## Exercise
Rewrite the rows from the start through the row containing "tap(369, 319)", replacing "boxer set" with "pajama set" and leaving everything else unchanged.

----------------------------------------

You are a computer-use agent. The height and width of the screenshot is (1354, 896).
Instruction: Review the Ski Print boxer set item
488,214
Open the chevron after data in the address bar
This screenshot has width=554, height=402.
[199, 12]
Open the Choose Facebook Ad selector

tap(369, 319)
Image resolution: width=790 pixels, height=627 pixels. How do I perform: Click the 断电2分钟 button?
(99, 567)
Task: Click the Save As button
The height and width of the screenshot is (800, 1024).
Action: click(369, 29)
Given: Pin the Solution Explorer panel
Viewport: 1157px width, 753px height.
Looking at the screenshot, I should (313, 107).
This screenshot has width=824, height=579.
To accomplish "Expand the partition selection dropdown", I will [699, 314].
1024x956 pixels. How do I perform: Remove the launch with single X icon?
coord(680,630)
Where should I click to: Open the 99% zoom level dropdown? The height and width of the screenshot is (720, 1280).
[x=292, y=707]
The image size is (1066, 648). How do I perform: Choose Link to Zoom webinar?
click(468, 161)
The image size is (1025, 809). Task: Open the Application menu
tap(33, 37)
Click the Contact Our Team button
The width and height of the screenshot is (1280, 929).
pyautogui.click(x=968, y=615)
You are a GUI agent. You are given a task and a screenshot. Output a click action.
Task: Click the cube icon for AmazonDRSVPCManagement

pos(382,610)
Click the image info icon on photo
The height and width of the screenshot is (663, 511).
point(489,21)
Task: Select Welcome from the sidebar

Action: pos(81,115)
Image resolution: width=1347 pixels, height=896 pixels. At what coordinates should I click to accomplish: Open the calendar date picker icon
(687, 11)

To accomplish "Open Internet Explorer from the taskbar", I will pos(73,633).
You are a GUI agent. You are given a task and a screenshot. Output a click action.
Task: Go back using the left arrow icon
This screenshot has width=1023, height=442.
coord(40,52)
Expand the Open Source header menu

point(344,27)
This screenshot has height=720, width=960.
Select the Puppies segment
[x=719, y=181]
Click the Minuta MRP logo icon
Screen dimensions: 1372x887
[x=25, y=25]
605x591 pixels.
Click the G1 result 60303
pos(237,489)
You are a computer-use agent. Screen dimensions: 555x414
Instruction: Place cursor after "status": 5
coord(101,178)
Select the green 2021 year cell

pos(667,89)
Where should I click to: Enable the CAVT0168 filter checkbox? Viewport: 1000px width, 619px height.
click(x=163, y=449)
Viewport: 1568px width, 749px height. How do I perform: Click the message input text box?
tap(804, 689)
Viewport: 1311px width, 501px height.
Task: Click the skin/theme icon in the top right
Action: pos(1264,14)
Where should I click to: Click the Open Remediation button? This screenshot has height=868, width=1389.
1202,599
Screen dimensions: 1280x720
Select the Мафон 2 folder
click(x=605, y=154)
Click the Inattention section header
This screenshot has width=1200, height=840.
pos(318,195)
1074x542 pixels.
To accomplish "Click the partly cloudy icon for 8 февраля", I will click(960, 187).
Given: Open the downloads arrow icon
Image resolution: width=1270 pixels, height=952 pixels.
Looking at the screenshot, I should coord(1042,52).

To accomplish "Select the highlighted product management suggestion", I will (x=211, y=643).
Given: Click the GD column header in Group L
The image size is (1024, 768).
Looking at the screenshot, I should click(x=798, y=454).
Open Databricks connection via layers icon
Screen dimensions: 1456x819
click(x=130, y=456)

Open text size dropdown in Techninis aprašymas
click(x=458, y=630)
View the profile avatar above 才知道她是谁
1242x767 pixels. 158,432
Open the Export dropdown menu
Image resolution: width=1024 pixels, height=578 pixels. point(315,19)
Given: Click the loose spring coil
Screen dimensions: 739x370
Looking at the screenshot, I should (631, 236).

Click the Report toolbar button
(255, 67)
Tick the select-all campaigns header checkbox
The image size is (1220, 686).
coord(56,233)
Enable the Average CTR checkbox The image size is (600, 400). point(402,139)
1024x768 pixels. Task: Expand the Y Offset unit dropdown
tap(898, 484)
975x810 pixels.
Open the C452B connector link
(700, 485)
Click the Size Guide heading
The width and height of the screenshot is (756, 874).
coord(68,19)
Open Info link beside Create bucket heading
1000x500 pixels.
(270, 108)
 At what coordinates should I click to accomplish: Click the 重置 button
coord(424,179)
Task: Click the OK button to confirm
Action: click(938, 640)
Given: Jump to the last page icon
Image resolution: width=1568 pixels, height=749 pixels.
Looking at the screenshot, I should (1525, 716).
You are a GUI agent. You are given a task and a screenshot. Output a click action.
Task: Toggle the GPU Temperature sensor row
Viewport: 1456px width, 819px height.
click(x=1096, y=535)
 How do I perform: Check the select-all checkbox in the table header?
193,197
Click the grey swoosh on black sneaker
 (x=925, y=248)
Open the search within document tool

----------------------------------------

## Exercise response
You are a computer-use agent. The height and width of the screenshot is (1354, 896).
Instruction: Review the Ski Print pajama set item
488,214
Open the chevron after data in the address bar
This screenshot has width=554, height=402.
[199, 12]
Open the Choose Facebook Ad selector

tap(369, 319)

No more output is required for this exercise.